Whenever a change impacts the inspection standard—such as altering physical dimensions or updating cosmetic criteria—the revision number must be incremented, and the corresponding Quality Plan should be updated to reflect the new reality.
If a sub-component changes, such as a shift in the glue formula, it is important to re-validate the reliability compliance, even if the top-level drawing appears completely unchanged.

ECR & ECO: the re-validation trigger

An Engineering Change Order (ECO) is the formal mechanism we use to trigger a re-evaluation of the DFMEA (Design Failure Mode and Effect Analysis) and PFMEA (Process Failure Mode and Effect Analysis).

The quality assessment filter

When you review an Engineering Change Request (ECR), try to focus your attention primarily on the validation delta rather than just the commercial benefits or cost savings.

When there is a material change, like switching from Plastic Resin A to Resin B, you should require new testing for flammability, chemical resistance, and dimensional stability.
When there is a process change, like moving from manual screw insertion to an auto-feed system, it is crucial to require a torque consistency capability study (Cₚₖ) and a careful visual inspection to check for new scratch risks.
When there is a tolerance change, such as loosening a gap from ±0.1mm to ±0.2mm, always verify the new stack-up analysis to ensure that the final assembly fit is not compromised.

Pro-Tip: When a critical component changes, do not just casually approve the ECO in the system. Require a formal First Article Inspection (FAI) and a localized reliability test—like a 5-piece drop test—specifically tailored to validate the new configuration.

Disposition of material

A good ECO always explicitly outlines the fate of any existing inventory to prevent quality issues stemming from mixed stock on the floor.

Scrap: If parts must be scrapped, physical destruction is required. For high-value items, generating a clear Certificate of Destruction is a great practice.
Rework: Any rework instructions should be thoughtfully validated by Quality Engineering before the line attempts them. Always remember to track the post-rework yield to verify the method worked.
Use-As-Is: This disposition should only be permissible if the non-conformance has absolutely zero impact on product safety, long-term reliability, or the end customer’s experience.

Deviation control: managing risk exposure

A Deviation (often called a Concession) is a formal, documented agreement to accept a known non-conformance for a specific time period or limited quantity. It is important to remember that a deviation is not a structural fix; it is simply a temporary risk acceptance record.

Deviation rules of engagement

If a proposed deviation affects a Safety Critical Characteristic (SCC), it should be rejected. Safety requirements are foundational and cannot be waived.
If the deviation is purely cosmetic, it helps to establish physical Boundary Samples (often called Limit Samples) signed by the Quality Manager. These samples provide clear, visual guidance for the inspectors on the line.
When a deviation is approved, it is generally wise to implement 100% screening or adopt tighter AQL sampling levels (such as Level III) for the duration of that deviation to protect the customer.

Traceability rules

Units produced under an active deviation must be fully traceable.
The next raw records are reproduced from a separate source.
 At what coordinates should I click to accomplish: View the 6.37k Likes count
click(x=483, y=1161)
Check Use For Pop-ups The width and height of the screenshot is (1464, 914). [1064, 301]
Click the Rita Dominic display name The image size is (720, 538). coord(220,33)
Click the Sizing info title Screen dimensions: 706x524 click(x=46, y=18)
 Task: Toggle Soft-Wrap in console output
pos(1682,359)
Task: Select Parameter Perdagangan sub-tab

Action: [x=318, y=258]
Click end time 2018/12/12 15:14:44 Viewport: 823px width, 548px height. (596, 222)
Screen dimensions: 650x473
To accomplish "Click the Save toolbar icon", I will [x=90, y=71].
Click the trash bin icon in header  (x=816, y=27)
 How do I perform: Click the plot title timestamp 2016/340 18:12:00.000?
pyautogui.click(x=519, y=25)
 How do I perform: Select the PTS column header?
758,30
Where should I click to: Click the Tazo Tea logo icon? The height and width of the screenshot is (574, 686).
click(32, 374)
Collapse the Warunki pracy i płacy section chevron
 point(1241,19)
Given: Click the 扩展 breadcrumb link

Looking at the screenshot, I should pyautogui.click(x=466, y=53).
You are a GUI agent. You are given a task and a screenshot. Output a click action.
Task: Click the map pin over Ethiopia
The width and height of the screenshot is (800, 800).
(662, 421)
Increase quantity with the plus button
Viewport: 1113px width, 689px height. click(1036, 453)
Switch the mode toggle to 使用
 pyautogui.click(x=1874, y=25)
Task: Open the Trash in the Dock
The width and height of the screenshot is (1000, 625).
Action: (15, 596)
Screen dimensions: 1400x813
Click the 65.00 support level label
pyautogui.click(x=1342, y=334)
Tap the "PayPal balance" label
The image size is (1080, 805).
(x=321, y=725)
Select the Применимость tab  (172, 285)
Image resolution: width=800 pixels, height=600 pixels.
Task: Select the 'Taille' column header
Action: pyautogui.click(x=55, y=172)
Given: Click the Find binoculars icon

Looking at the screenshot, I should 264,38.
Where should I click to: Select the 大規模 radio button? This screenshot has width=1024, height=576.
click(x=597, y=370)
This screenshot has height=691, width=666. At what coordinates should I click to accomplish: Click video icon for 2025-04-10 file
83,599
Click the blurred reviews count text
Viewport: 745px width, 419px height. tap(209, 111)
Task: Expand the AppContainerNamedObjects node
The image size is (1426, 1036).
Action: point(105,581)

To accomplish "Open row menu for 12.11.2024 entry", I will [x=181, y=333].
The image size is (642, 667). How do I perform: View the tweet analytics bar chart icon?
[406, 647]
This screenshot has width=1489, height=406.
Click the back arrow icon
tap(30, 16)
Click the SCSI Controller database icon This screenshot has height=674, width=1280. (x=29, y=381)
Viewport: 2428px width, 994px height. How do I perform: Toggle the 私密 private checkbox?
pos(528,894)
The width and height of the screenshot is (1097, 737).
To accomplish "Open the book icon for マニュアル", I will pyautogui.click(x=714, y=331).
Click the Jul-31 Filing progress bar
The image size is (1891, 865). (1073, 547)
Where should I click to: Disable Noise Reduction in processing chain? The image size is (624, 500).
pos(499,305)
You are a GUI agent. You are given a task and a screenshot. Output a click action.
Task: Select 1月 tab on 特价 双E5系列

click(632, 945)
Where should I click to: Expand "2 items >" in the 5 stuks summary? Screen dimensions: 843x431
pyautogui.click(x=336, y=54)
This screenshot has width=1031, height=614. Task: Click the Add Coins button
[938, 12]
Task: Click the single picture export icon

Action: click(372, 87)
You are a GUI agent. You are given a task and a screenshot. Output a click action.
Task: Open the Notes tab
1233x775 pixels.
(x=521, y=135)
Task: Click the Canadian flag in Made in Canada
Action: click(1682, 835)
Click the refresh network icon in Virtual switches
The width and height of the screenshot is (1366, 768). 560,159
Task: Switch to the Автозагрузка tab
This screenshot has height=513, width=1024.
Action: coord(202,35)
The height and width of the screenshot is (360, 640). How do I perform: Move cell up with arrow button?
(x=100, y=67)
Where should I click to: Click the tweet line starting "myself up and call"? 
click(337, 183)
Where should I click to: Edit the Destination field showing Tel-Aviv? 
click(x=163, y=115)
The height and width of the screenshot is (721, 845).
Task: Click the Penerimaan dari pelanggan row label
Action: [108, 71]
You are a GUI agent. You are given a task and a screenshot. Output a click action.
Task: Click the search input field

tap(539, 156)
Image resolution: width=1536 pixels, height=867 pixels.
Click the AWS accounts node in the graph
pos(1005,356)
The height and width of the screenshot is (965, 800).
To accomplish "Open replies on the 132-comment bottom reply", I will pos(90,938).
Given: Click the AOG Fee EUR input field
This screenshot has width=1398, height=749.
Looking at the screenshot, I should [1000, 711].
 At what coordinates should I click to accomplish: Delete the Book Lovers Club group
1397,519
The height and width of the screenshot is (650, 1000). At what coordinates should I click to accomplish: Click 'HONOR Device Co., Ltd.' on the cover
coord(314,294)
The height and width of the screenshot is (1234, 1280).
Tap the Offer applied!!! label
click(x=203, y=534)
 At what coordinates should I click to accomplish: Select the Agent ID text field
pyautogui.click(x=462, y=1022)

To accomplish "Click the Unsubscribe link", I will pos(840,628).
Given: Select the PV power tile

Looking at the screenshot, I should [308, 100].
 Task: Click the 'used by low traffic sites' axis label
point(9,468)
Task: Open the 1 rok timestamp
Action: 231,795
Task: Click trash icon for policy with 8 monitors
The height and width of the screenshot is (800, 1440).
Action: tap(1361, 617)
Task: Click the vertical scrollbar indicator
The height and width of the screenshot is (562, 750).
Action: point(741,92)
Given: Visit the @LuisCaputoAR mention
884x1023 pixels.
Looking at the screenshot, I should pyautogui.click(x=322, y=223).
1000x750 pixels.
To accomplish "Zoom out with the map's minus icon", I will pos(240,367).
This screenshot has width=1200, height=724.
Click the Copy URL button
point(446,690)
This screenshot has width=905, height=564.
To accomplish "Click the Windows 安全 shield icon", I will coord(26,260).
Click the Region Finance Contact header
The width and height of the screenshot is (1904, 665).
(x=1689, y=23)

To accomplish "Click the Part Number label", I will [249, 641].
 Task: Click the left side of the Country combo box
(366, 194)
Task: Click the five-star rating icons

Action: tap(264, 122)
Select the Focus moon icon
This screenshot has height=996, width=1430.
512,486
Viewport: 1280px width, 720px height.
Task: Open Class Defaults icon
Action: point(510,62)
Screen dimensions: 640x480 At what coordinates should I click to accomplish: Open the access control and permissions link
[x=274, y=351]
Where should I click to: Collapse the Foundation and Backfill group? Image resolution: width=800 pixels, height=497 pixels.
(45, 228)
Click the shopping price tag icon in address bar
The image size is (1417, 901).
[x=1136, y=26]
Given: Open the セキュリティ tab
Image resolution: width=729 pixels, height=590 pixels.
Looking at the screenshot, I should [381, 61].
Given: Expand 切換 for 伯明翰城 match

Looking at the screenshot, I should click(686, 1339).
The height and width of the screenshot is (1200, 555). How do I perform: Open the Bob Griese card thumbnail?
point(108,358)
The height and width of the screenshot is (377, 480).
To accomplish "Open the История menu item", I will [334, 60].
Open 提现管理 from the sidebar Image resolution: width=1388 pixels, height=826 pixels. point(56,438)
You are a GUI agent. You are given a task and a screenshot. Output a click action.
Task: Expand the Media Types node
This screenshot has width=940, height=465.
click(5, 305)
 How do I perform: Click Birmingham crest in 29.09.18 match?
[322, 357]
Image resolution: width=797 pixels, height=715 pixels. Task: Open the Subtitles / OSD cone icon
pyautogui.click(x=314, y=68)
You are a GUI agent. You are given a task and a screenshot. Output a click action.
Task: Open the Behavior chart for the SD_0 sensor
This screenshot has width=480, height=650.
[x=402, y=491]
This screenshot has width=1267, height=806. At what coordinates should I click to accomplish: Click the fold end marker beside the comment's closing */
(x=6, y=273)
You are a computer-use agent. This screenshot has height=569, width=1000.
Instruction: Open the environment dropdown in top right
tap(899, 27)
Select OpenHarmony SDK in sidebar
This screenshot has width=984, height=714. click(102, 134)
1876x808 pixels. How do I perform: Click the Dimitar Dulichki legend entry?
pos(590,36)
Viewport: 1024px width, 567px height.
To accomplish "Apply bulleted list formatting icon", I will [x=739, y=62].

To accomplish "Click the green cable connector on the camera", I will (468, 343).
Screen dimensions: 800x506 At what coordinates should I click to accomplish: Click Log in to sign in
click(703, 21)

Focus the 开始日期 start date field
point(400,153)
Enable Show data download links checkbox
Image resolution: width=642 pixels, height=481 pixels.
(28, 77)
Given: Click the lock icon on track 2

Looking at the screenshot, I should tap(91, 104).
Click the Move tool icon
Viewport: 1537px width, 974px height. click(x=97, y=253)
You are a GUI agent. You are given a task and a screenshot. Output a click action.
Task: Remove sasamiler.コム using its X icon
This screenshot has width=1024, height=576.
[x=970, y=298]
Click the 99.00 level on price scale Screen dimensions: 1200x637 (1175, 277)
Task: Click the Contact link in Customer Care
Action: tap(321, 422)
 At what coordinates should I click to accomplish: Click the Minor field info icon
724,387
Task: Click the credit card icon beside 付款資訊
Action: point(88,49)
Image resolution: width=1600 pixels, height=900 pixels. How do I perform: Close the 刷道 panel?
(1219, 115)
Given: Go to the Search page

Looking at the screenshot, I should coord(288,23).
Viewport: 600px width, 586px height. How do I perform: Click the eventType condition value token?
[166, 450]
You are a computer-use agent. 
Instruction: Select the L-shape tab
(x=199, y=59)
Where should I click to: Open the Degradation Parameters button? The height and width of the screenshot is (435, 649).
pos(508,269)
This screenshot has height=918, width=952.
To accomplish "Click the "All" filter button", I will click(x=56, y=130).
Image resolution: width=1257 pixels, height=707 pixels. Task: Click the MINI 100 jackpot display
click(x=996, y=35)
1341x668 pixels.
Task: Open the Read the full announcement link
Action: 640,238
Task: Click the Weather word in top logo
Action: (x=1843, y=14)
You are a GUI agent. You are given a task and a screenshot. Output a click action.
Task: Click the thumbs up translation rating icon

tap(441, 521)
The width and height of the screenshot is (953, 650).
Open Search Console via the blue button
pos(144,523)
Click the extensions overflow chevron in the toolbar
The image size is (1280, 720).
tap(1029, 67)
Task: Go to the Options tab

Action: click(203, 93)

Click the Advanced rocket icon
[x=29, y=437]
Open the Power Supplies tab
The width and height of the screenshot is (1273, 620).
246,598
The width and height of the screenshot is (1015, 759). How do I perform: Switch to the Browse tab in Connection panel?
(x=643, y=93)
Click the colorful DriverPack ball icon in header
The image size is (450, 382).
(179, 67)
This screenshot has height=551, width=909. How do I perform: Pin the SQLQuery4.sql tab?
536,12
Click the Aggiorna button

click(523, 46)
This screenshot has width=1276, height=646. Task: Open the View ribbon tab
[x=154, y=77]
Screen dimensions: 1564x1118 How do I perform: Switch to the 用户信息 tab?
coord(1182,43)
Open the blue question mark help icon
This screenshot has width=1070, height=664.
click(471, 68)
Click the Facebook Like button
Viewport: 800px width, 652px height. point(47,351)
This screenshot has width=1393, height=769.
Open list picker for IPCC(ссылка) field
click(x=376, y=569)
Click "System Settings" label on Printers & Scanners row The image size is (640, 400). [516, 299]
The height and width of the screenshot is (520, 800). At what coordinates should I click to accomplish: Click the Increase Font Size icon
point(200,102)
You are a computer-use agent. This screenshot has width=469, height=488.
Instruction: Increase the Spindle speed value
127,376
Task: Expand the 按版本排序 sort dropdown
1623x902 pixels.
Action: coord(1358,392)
Always record the specific Batch ID or the exact Serial Number range. Should field failures occur later, this data allows you to isolate exactly which units were built under the temporary concession.

Final Checkout: Change control & configuration management (ECR/ECO/deviation control)

Control Point	Quality Action
Validation Delta	The ECO should define the specific tests needed to re-qualify the change (e.g. Thermal, Drop, EMC).
Document Alignment	Ensure IQC/FQC inspection instructions are updated concurrently with the ECO release.
Stock Purge	Verify the physical segregation of old vs. new revision parts to ensure there is 0% mixed stock.
Deviation Containment	Approved deviations should generally include increased sampling frequency or 100% screening.
AVL Control	Alternate component sources should undergo the same qualification rigor as the primary source.
Rework Validation	Try to never release rework instructions without a verified method statement and a clear retest plan.